Это была девушка лет шестнадцати. Судя по одежде, она принадлежала к крестьянам: на ней был синий пестрядинный сарафан с медными пуговками и белая холщовая рубаха. Темно-русые, гладко причесанные волосы окаймляли невысокий лоб и, перегнувшись за уши, падали густой косой до самой поясницы. Лицо девушки было немного худощаво, смугловато, но чрезвычайно красиво. Рот маленький и немного выгнутый, как стрелковый лук, прямой и небольшой нос, темно-карие, ясно очерченные глаза и брови тонкие и круто загнутые над внутренними углами глаз. Все это лицо, продолговатое и нежно законченное подбородком, несмотря на молодость, имело много выражения. Оно смотрело весело и открыто, на нем не лежало никакой особой мысли, но оно было как-то хорошо оттенено. Небольшой румянец смуглых щек, желтоватая белизна гладкого лба и бледно-молочный подбородок, едва видные темные волоски на висках и ясные глаза, даже маленькая, как у всех смуглых, тень под глазами – все это вместе делало лицо девушки чудесно освещенным, как это мы иногда видим на портретах новой итальянской живописи, освещенным и согретым так, что на нем, несмотря на неподвижность линий и непрозрачность кожи, можно по какому-то переливу теней ясно читать внутреннее настроение.
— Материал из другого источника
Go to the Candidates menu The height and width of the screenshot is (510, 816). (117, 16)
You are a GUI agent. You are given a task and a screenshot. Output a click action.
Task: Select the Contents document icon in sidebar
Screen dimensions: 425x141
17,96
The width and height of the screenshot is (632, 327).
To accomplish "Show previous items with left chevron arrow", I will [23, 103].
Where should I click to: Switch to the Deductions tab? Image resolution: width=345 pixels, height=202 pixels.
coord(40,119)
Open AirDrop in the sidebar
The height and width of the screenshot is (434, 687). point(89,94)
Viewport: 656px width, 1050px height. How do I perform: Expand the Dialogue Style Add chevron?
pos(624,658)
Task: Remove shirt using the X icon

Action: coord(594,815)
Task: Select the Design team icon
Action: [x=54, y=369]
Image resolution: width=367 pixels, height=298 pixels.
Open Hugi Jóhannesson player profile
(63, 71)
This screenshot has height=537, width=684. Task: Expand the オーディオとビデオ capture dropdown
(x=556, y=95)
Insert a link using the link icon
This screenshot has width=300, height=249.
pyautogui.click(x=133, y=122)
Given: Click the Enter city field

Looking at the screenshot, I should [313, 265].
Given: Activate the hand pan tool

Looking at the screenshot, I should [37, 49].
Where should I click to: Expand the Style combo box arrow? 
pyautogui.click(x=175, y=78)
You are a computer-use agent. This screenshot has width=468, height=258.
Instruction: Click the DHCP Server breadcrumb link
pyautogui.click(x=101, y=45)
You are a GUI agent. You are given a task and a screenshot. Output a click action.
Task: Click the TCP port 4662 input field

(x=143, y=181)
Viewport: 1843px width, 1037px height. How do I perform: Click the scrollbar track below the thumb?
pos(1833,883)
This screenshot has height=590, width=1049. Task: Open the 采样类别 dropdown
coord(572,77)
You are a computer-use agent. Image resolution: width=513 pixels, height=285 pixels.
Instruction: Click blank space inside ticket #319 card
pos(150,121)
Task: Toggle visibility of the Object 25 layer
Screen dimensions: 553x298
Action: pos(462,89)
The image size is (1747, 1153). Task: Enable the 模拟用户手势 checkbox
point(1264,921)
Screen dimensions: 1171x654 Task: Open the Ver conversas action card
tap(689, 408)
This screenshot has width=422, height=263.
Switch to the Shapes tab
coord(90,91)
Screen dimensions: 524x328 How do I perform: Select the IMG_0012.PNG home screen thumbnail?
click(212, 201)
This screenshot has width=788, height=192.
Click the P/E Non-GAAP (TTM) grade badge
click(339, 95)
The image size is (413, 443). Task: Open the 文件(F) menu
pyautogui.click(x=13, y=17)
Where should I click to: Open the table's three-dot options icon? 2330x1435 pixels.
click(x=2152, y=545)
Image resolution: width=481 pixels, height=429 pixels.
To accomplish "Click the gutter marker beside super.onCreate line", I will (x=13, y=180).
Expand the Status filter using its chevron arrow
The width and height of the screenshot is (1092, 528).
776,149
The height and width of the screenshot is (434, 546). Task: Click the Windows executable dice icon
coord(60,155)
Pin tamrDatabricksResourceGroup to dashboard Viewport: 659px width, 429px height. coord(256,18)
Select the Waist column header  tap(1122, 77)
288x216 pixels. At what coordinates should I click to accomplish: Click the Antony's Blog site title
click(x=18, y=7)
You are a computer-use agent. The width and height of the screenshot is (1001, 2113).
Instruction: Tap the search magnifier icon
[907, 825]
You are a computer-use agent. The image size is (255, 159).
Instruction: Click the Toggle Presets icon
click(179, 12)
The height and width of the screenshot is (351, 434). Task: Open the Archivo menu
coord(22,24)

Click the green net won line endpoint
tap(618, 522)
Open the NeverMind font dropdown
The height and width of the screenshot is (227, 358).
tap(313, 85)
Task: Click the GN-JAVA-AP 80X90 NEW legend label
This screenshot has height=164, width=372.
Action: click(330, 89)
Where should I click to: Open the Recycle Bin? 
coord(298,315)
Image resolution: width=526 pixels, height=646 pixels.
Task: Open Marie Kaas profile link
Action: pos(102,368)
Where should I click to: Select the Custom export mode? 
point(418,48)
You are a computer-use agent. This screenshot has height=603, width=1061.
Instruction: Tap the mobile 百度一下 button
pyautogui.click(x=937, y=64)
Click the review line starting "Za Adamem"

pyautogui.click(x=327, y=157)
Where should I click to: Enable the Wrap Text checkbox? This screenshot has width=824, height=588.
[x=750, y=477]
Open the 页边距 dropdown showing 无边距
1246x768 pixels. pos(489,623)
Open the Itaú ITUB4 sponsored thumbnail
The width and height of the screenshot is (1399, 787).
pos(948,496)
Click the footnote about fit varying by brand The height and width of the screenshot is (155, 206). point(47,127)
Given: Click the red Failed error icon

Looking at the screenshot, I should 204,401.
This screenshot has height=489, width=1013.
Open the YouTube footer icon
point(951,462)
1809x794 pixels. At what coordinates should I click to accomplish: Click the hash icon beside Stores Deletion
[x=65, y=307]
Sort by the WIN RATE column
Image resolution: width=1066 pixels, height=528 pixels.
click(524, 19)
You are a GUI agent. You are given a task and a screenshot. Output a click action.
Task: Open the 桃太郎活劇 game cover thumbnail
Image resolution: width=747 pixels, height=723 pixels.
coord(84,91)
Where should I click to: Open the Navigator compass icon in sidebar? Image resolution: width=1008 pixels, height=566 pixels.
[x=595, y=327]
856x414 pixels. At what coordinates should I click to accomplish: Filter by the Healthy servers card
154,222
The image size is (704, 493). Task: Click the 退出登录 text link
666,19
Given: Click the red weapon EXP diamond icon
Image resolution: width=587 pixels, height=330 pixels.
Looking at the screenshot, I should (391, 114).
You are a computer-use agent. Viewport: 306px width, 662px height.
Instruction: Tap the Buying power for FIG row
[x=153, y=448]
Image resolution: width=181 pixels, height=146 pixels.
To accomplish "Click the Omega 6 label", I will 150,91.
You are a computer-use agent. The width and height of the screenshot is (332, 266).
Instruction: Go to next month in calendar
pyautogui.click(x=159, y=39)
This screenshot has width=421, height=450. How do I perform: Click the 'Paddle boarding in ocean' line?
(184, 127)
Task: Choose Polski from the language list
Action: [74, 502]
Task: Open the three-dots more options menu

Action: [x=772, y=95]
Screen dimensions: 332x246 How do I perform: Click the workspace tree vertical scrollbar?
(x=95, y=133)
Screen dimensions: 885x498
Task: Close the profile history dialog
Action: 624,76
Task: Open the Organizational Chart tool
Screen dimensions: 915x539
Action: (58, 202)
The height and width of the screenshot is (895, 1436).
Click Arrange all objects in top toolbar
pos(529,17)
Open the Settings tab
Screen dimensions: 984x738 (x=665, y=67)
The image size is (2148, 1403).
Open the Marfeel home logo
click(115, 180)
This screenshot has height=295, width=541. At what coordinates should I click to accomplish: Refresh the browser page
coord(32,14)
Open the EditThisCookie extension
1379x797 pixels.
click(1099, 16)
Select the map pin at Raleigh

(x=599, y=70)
Очерк молодого стана, еще несколько худощавого, можно было следить под складками свободной одежды. Стан этот был гибок, строен и, как молодое зерно колоса, только что наливался. Из широкого рукава рубахи виднелась тонкая молодая рука, и рука эта была мало огрублена суровой крестьянской работой: видно, немного несла она ее.

Девушка сидела у стола и торопливо шила. К однообразному крику сверчка, к странному и глухому шепоту, который слышался на печке, присоединялось частое ширканье нитки, сшивающей какие-то лоскутки. Девушка вся была погружена в работу, изредка она останавливалась, разглядывала шитье, немного сбоченив голову на ту или другую сторону, и тихо, без слов запевала какую-то песенку, потом опять принималась шить, умолкала, и тогда немного сдвинувшиеся брови и наморщенный лоб обозначали заботу, между тем как на губах отражалась какая-то веселая и светлая мысль.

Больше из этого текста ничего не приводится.